BEGIN DATA RECORDS

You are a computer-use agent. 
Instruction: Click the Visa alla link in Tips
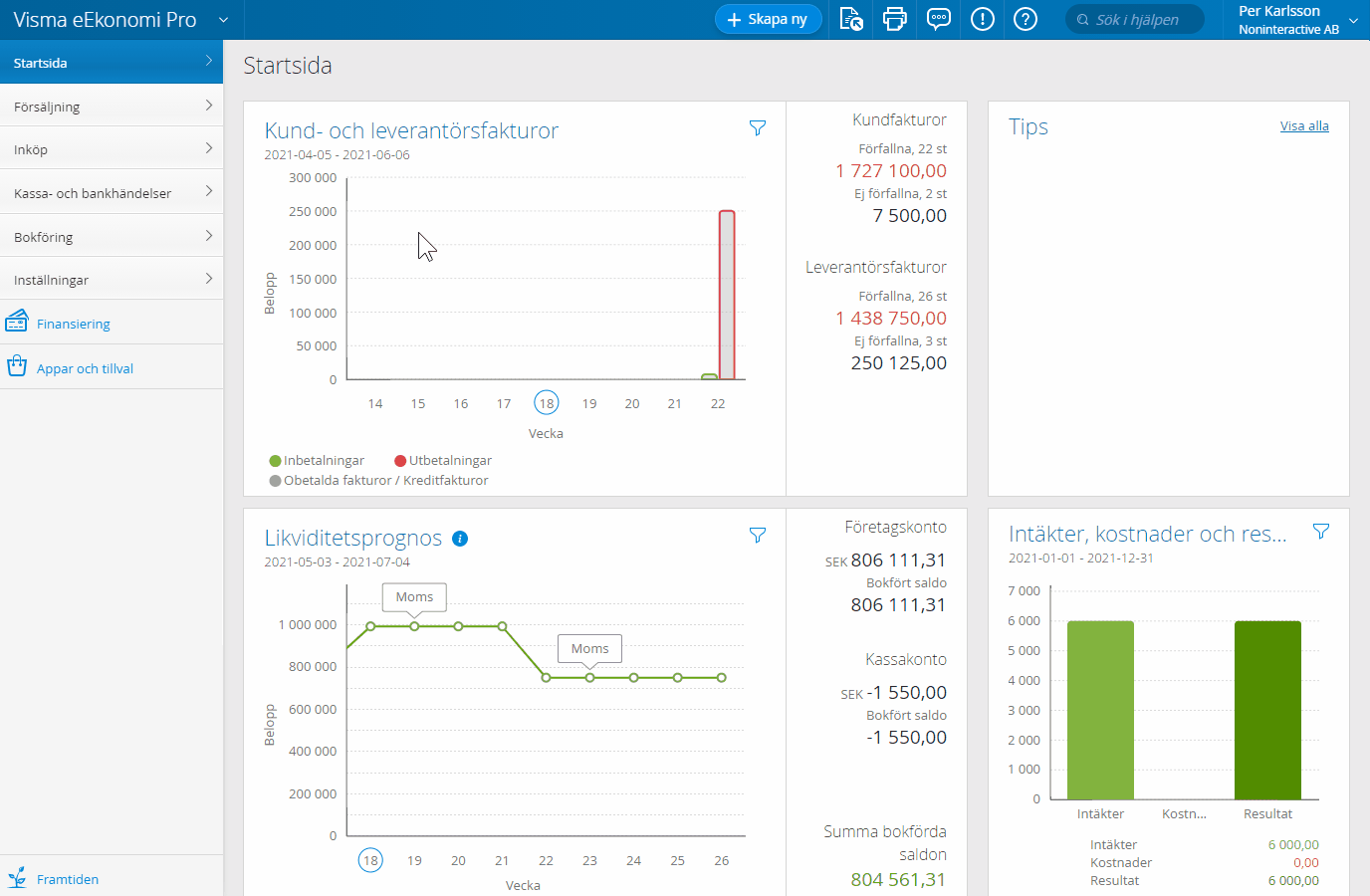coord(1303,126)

END DATA RECORDS
BEGIN DATA RECORDS

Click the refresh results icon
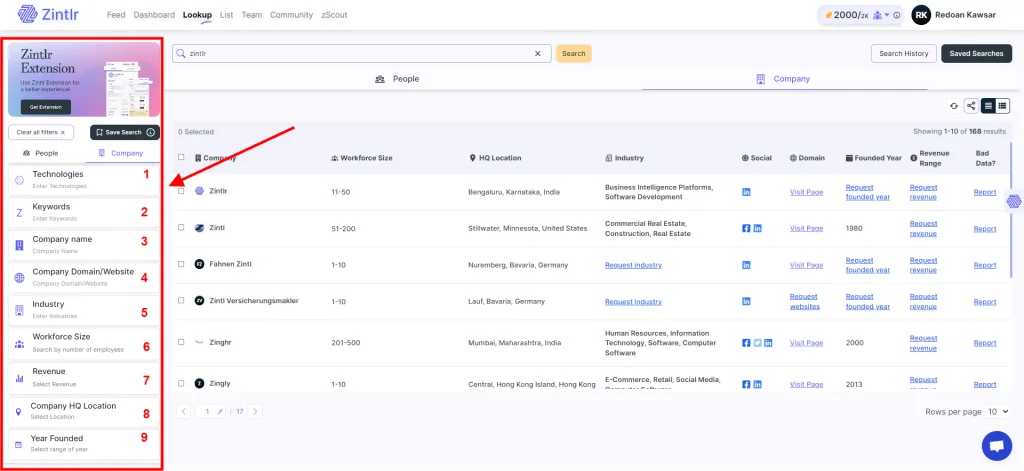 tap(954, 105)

END DATA RECORDS
BEGIN DATA RECORDS

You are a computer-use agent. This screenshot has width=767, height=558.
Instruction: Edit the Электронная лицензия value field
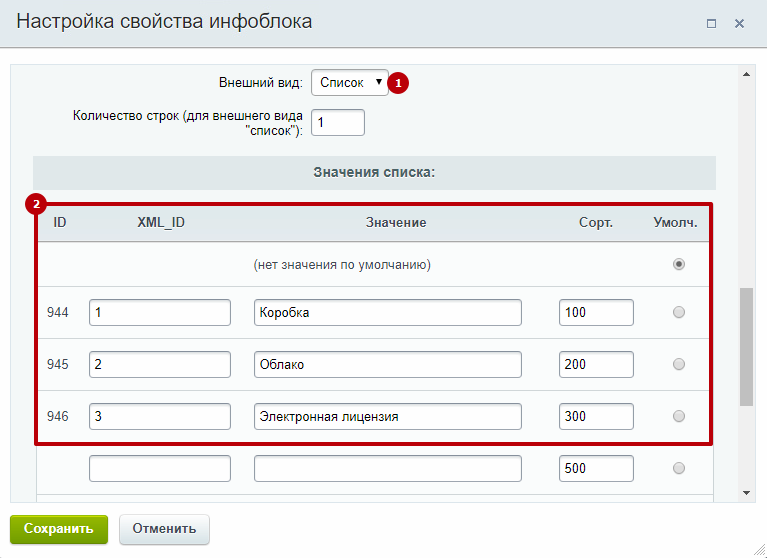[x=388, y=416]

END DATA RECORDS

Could you copy each line in the listing above that includes the word "agent"?

You are a computer-use agent. 
You are a computer-use agent. This screenshot has width=767, height=558.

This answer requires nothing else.